The good part of the advice is that simply pointing at a problem isn’t terribly helpful. The trickier part is that seeing an apparent problem going unaddressed can’t be taken as evidence that everyone around you is stupid. More likely than not, it’s a clue that obvious solutions won’t work for reasons that you are too ignorant or inexperienced to grasp. The unstated premise is that experience consists of developing a repertoire of problem recognition patterns and corresponding solutions.
As our inventory of known problems and matching solutions grows, the remaining problems are more complex and demand a level of matching complexity in their solutions. This is the realm of design thinking. Second, this rising complexity also changes the problem-solving process. What was a process of problem identification and solution selection has become a process of problem framing and solution design.
Problem framing is qualitatively different from problem identification. Identification is a diagnostic process; a collection of presenting symptoms points to a finite set of possible diagnoses listed in order of likelihood. Framing is a more exploratory and interactive process; powerful questions turn into experimental probes to discover the boundaries of the problem space and the efficacy of possible interventions.

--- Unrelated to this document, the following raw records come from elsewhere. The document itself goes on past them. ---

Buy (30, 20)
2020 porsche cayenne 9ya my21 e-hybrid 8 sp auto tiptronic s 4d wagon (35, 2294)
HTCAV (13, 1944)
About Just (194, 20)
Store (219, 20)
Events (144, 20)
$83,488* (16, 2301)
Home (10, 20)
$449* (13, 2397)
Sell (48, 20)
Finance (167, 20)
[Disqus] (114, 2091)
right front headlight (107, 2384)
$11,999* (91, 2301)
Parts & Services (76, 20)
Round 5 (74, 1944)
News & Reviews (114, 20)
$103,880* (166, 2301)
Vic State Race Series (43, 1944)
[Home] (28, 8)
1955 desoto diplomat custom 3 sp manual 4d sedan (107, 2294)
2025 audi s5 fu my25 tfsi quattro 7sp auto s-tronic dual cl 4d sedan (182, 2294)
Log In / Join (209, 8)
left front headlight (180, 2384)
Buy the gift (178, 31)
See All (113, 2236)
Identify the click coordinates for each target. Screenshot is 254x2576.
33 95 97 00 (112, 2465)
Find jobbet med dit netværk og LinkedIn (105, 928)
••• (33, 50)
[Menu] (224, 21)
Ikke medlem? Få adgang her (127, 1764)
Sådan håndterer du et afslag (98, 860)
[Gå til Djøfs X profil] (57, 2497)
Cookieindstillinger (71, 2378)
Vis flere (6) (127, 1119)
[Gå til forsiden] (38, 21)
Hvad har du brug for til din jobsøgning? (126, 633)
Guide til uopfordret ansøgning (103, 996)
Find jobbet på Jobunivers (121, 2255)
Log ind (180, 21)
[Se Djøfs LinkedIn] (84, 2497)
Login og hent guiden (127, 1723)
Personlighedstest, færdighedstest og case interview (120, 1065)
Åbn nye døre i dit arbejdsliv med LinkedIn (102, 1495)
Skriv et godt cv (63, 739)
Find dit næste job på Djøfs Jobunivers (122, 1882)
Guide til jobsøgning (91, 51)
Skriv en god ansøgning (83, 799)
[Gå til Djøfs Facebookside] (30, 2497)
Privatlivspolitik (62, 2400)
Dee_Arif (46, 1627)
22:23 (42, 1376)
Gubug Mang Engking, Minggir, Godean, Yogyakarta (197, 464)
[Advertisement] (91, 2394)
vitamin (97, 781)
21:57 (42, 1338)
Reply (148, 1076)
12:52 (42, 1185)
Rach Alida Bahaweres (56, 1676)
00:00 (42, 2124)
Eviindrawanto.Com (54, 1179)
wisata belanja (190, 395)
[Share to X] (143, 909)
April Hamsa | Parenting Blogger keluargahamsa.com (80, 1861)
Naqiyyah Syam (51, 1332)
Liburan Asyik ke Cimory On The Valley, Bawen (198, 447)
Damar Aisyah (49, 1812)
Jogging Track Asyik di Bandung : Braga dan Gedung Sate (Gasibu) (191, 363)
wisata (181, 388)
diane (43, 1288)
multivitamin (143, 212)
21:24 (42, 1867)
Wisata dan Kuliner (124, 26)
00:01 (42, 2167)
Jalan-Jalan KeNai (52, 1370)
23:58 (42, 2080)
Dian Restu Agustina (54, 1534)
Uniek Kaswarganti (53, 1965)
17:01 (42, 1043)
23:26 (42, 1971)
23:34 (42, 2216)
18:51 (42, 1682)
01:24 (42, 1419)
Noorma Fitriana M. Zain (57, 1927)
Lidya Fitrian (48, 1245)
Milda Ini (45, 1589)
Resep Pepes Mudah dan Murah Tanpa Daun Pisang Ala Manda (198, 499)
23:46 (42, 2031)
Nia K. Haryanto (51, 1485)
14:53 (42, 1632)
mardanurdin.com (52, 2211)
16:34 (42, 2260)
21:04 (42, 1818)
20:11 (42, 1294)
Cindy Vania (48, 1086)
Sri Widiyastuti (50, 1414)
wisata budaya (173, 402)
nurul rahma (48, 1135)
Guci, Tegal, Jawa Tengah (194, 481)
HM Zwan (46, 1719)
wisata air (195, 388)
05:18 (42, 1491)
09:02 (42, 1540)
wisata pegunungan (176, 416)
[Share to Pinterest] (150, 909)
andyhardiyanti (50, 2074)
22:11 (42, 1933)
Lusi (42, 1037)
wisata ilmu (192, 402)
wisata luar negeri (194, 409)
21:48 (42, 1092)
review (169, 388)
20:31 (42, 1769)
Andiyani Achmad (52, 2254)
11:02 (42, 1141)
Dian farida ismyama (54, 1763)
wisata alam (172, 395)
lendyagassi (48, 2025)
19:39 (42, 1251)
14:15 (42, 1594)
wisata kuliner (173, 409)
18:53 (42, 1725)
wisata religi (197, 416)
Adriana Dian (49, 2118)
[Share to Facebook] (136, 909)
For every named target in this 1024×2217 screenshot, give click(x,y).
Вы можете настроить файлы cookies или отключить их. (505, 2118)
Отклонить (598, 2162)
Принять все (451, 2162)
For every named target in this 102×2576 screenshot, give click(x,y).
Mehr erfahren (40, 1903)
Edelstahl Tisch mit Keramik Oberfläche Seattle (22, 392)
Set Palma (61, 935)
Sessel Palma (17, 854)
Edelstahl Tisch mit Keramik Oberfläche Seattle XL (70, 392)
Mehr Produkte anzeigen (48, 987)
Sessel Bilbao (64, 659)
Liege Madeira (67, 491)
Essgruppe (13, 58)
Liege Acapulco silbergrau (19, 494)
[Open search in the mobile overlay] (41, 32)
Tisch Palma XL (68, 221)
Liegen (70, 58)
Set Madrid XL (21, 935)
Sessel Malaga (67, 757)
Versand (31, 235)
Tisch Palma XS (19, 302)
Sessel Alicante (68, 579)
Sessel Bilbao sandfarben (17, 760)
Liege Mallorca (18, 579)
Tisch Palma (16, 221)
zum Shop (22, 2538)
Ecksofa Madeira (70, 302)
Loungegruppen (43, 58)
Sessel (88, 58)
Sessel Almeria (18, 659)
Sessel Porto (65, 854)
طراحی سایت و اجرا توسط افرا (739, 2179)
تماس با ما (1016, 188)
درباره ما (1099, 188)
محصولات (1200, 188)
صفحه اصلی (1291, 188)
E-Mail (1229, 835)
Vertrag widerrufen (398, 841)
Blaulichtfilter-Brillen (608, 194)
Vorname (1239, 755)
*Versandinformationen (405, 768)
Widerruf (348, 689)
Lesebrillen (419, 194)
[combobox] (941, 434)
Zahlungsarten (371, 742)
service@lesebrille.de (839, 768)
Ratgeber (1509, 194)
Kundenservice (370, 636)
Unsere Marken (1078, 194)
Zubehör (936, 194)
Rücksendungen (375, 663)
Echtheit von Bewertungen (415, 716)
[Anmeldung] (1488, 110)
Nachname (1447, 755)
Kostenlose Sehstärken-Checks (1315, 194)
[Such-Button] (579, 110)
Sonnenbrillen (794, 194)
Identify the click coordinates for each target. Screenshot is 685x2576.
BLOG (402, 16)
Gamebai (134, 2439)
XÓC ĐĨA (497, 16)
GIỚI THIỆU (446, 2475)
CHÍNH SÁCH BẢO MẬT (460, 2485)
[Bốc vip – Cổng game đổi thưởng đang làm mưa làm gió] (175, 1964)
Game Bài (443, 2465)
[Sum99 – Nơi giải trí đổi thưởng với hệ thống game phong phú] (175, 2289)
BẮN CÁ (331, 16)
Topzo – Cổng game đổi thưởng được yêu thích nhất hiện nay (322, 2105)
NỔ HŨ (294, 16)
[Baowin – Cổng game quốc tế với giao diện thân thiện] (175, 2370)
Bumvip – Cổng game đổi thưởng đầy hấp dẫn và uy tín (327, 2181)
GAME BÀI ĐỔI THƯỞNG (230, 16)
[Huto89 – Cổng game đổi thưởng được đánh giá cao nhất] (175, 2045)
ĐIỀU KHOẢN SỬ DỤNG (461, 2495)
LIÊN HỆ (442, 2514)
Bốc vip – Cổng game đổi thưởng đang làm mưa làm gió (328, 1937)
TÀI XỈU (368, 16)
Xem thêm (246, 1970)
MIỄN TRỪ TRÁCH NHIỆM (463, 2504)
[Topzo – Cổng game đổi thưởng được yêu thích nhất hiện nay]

At the heart of this framing process is the patience to “stay in the question” long enough to map the boundaries and to calibrate the power and precision of interventions. Insisting on rapid problem identification and solution selection limits the opportunities to discover and design breakthrough innovations.
The hardest aspect of “staying in the question” is managing the pressure to get on with it; the bias for action that characterizes the best organizations. Taking time out to think is not typically valued or rewarded. Analysis paralysis is a real risk. Staying in the question is not about the depth or precision of answers; it is about asking better questions to illuminate choice points, mark out new directions, and identify more options.